=== Section Start ===

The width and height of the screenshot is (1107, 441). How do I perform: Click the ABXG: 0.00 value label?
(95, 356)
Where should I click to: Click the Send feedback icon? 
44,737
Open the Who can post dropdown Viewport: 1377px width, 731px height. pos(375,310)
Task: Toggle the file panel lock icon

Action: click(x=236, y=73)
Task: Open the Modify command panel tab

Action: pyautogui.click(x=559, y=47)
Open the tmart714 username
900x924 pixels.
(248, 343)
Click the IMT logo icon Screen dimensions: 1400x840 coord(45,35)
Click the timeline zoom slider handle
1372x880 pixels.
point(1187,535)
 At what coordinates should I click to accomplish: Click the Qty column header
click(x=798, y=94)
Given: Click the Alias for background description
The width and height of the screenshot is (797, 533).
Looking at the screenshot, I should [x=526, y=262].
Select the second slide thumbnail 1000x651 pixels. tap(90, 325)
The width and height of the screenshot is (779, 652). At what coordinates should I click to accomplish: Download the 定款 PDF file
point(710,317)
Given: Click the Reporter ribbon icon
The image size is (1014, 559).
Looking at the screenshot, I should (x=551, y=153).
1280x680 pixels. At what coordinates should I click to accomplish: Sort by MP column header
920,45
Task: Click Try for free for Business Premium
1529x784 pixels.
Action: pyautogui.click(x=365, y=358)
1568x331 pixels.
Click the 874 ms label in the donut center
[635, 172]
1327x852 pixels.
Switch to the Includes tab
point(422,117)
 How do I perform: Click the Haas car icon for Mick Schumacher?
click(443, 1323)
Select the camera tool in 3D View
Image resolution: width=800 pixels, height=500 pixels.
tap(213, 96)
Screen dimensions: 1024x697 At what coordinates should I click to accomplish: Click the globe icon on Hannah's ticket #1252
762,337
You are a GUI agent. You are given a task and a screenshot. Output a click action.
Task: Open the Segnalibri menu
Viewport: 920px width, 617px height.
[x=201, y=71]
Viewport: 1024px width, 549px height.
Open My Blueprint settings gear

=== Section End ===

Whenever the string "Select" shows up in a line of the records, copy that line.

### Worked solution
Select the second slide thumbnail 1000x651 pixels. tap(90, 325)
Select the camera tool in 3D View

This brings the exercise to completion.